Copy out each record below, exactly as given.

>>>>

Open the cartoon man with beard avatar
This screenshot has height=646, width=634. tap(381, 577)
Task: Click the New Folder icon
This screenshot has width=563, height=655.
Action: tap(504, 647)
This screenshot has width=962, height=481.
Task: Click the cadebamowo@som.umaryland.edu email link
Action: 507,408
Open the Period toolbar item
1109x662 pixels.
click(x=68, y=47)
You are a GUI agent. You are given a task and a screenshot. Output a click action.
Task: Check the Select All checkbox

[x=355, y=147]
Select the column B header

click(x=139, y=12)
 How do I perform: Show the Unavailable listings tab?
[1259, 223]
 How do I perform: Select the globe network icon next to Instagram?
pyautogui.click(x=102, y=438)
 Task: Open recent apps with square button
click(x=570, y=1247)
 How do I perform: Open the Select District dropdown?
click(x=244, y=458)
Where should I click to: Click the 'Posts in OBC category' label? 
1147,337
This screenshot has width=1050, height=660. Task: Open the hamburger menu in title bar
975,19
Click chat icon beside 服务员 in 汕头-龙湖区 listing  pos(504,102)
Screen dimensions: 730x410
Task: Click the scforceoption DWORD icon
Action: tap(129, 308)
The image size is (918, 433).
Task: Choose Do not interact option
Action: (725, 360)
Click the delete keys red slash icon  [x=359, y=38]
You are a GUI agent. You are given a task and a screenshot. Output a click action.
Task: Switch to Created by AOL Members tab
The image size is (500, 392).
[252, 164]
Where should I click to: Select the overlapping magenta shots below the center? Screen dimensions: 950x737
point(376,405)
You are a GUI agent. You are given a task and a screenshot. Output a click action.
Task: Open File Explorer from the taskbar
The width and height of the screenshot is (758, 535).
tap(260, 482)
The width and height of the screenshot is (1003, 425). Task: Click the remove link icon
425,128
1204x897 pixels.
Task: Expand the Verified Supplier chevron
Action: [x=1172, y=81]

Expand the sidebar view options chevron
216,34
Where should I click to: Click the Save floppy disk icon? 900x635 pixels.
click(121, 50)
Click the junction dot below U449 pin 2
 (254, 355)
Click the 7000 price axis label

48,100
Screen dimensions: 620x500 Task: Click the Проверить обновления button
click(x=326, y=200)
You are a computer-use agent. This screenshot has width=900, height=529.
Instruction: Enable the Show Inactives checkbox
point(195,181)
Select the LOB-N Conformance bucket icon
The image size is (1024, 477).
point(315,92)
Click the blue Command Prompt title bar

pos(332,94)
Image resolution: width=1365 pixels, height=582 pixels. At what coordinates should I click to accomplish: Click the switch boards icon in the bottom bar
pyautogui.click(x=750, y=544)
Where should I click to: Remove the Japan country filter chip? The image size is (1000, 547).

<<<<

■ EXERCISE RESULT ■
Open the cartoon man with beard avatar
This screenshot has height=646, width=634. tap(381, 577)
Task: Click the New Folder icon
This screenshot has width=563, height=655.
Action: tap(504, 647)
This screenshot has width=962, height=481.
Task: Click the cadebamowo@som.umaryland.edu email link
Action: 507,408
Open the Period toolbar item
1109x662 pixels.
click(x=68, y=47)
You are a GUI agent. You are given a task and a screenshot. Output a click action.
Task: Check the Select All checkbox

[x=355, y=147]
Select the column B header

click(x=139, y=12)
 How do I perform: Show the Unavailable listings tab?
[1259, 223]
 How do I perform: Select the globe network icon next to Instagram?
pyautogui.click(x=102, y=438)
 Task: Open recent apps with square button
click(x=570, y=1247)
 How do I perform: Open the Select District dropdown?
click(x=244, y=458)
Where should I click to: Click the 'Posts in OBC category' label? 
1147,337
This screenshot has width=1050, height=660. Task: Open the hamburger menu in title bar
975,19
Click chat icon beside 服务员 in 汕头-龙湖区 listing  pos(504,102)
Screen dimensions: 730x410
Task: Click the scforceoption DWORD icon
Action: tap(129, 308)
The image size is (918, 433).
Task: Choose Do not interact option
Action: (725, 360)
Click the delete keys red slash icon  [x=359, y=38]
You are a GUI agent. You are given a task and a screenshot. Output a click action.
Task: Switch to Created by AOL Members tab
The image size is (500, 392).
[252, 164]
Where should I click to: Select the overlapping magenta shots below the center? Screen dimensions: 950x737
point(376,405)
You are a GUI agent. You are given a task and a screenshot. Output a click action.
Task: Open File Explorer from the taskbar
The width and height of the screenshot is (758, 535).
tap(260, 482)
The width and height of the screenshot is (1003, 425). Task: Click the remove link icon
425,128
1204x897 pixels.
Task: Expand the Verified Supplier chevron
Action: [x=1172, y=81]

Expand the sidebar view options chevron
216,34
Where should I click to: Click the Save floppy disk icon? 900x635 pixels.
click(121, 50)
Click the junction dot below U449 pin 2
 (254, 355)
Click the 7000 price axis label

48,100
Screen dimensions: 620x500 Task: Click the Проверить обновления button
click(x=326, y=200)
You are a computer-use agent. This screenshot has width=900, height=529.
Instruction: Enable the Show Inactives checkbox
point(195,181)
Select the LOB-N Conformance bucket icon
The image size is (1024, 477).
point(315,92)
Click the blue Command Prompt title bar

pos(332,94)
Image resolution: width=1365 pixels, height=582 pixels. At what coordinates should I click to accomplish: Click the switch boards icon in the bottom bar
pyautogui.click(x=750, y=544)
Where should I click to: Remove the Japan country filter chip? The image size is (1000, 547).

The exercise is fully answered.